> _Questions to answer_
**A)** Condense the paragraph in the text on European crisis-response tools that begins "The ESM was set up in October 2012" into a short bulleted list that keeps its main facts.
**B)** Pick up the text on European crisis-response tools after its last sentence and continue it.

> _Document excerpt_
╭──

This initiative lasted till September 6, 2012, when the Governing Council of the ECB announced its decisions on a few technical features regarding the Eurosystem’s outright transactions in secondary markets. These operations will be known as Outright Monetary Transactions (OMTs) and will be conducted within a specific framework. The most important condition for OMT is a strict and effective conditionality attached to an appropriate European Stability Mechanism (ESM) programme.

The ESM was set up in October 2012 as a successor to the European Financial Stability Facility (EFSF). The EFSF was created as a temporary crisis resolution mechanism by the euro area Member States in June 2010. Its successor is a permanent solution for the lack of a backstop for euro area countries that no longer were able to fund themselves in debt capital markets. The EFSF and ESM remain separate legal entities but share staff, facilities, and operations. Thanks to this collective action they were able to tap financial markets to provide rescue funding to five of the euro area’s 19 member states during the worst of the crisis. Moreover, thanks to the innovative structure of, the rescue programmes were financed with minimal risk and virtually no direct cost to taxpayers elsewhere in the currency union. Regarding the OMT, such programmes can take the form of a full ESM macroeconomic adjustment programme or a precautionary programme (Enhanced Conditions Credit Line), including ESM’s primary market purchases of sovereigns in need.

Another tool was the Asset purchase programmes, “a package of non-standard monetary policy measures that also includes targeted longer-term refinancing operations”. This started in mid-2014 to ensure the monetary policy transmission mechanism provides the correct amount of policy accommodation needed to ensure price stability. Some of these programmes are:

    • Corporate sector purchase programme (CSPP)
    • Public sector purchase programme (PSPP)
    • Asset-backed securities purchase programme (ABSPP)
    • Third covered bond purchase programme (CBPP3)
    • And the most recent one the Pandemic emergency purchase programme (PEPP)

 

On the last ECB meeting July 21, 2022, a new tool came to the market: The Transmission Protection Instrument (TPI). The TPI can be activated to counter unwanted volatility in terms of market dynamics. The TPI will focus on public sector securities with a remaining maturity between one and ten years.

╰──

> _Given data_
╭──

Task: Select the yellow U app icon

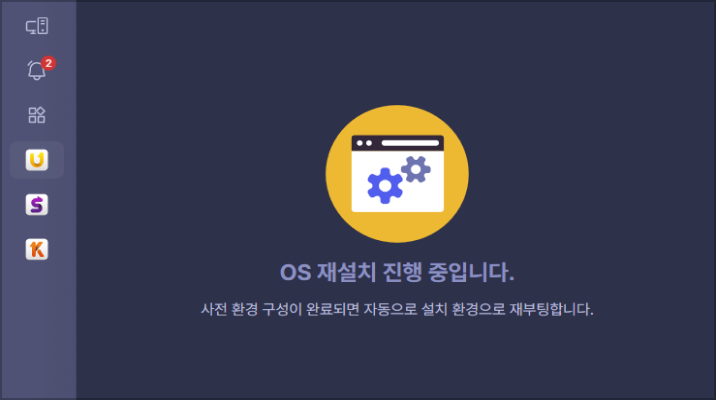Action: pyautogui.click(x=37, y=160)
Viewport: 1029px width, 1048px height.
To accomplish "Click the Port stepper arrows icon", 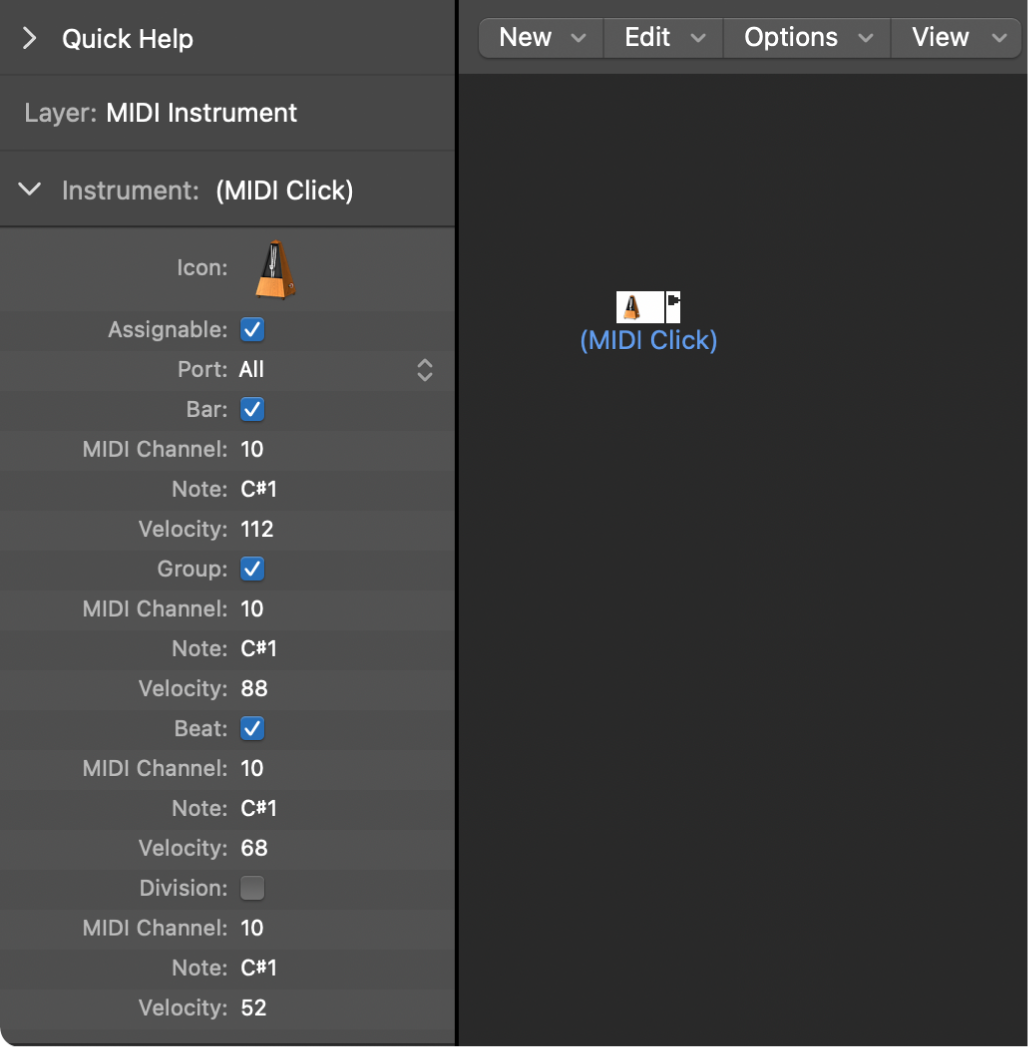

╰──

> _Task-by-task outputs_
**A)**
- The ESM was set up in October 2012 to succeed the EFSF, a temporary crisis resolution mechanism created by the euro area Member States in June 2010.
- The ESM is a permanent backstop for euro area countries that can no longer fund themselves in debt capital markets.
- The two remain separate legal entities but share staff, facilities, and operations.
- Together they tapped financial markets to provide rescue funding to five of the euro area's 19 member states during the worst of the crisis.
- Their innovative structure meant the rescue programmes carried minimal risk and virtually no direct cost to taxpayers elsewhere in the currency union.
- For the OMT, these programmes can be a full ESM macroeconomic adjustment programme or a precautionary programme (Enhanced Conditions Credit Line), including ESM primary market purchases of sovereigns in need.

**B)**
To be eligible to the TPI the ECB will consider multiple factors for granting the program to a country, in particular:

  1. Comply with the EU fiscal framework: the country will not be exposed to excessive deficit procedure (EDP).
  2. Absent of severe macroeconomic imbalances: the country is not exposed to excessive imbalance procedure (EIP).
  3. Fiscal sustainability: the public debt is sustainable, and the ECB will consider several European and international institutions’ debt sustainability analyses together with its own internal analysis.
  4. Sound and sustainable macroeconomic policies, complying with the commitments submitted in the recovery and resilience plans for the Recovery and Resilience Facility and with the European Commission’s country-specific recommendations.

 

This tool represents a great achievement in such a short period; however, it could be difficult to make it work based on the eligibility criteria defined by the ECB itself. Another point to this instrument is the reference to the PEPP reinvestments and to the OMT, that leaves the market wondering how much volatility the ECB would need to activate the TPI, and why it would need the TPI at all, if a country fulfils the majority/or all the points to be eligible.

As the ECB is in a hiking path, the likelihood of more news regarding the TPI program is high, especially after the summer break when supply will be back to the European Government Bond market. Interesting times.